Pakistan’s trade deficit contracts 27% to $15.7b

Decline comes due to suppression of imports amid rekindled hopes for revival of exports


​ Our Correspondent March 03, 2020
PHOTO: REUTERS

ISLAMABAD: Pakistan booked a trade deficit of $15.7 billion in first eight months of current fiscal year, down 27% due to suppression of imports, amid rekindled hopes for the revival of exports that bounced back after contracting for three months in a row.

In February, export receipts showed an increase of 13.6% and amounted to $2.13 billion, giving a reason for celebration to members of the government’s economic team, who immediately started sending congratulatory tweets.

Export receipts in February hit the highest level in nine months. Last time in May 2019, the exports had risen to $2.1 billion, according to Pakistan Bureau of Statistics (PBS) figures.

Since then, exports have fluctuated between $1.7 billion and $2 billion, which does not reflect the true potential. Historically, exports have stayed around $2 billion a month.
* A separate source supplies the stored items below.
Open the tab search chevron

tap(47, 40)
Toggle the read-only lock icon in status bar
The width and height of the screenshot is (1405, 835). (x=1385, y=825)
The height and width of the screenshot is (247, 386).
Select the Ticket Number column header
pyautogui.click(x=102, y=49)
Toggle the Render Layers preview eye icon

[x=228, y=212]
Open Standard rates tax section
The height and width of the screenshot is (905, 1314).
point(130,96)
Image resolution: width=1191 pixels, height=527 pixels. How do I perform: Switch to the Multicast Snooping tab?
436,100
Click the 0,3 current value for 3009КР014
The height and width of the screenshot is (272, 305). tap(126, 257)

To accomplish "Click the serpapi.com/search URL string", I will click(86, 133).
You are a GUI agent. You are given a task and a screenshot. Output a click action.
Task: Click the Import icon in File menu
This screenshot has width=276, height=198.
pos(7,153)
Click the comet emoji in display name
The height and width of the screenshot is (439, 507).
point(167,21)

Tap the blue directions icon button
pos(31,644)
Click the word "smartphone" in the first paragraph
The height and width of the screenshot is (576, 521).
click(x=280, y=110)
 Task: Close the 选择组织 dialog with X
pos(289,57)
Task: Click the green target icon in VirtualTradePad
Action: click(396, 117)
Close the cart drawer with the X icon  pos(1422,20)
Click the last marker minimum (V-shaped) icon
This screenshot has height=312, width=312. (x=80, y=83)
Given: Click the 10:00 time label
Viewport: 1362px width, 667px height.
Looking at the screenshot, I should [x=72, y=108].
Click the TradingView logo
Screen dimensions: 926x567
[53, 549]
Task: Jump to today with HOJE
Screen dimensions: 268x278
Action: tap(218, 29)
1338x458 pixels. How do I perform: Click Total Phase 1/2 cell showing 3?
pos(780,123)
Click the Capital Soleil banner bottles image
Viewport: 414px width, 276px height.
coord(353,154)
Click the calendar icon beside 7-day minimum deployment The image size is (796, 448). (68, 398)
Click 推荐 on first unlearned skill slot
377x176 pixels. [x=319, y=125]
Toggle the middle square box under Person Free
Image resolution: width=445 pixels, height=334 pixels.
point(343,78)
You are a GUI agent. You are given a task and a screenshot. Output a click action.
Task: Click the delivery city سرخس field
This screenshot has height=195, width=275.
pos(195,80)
The Ministry of Commerce took to Twitter to announce the trade statistics, which otherwise is the responsibility of the PBS.

Total exports increased 3.6% to $15.6 billion in Jul-Feb of the current fiscal year, announced Commerce Secretary Ahmad Nawaz Sukhera through his Twitter handle.

In absolute terms, Pakistan managed to increase exports by $547 million from July through February.

The cumulative increase in exports was appreciable when compared with the export trend in Pakistan’s competing countries and the global economic situation, stated the commerce secretary.

Imports during the eight-month period dropped 14.4% to $31.3 billion, according to the commerce secretary. In absolute terms, imports contracted $5.3 billion, which provided some relief for the government.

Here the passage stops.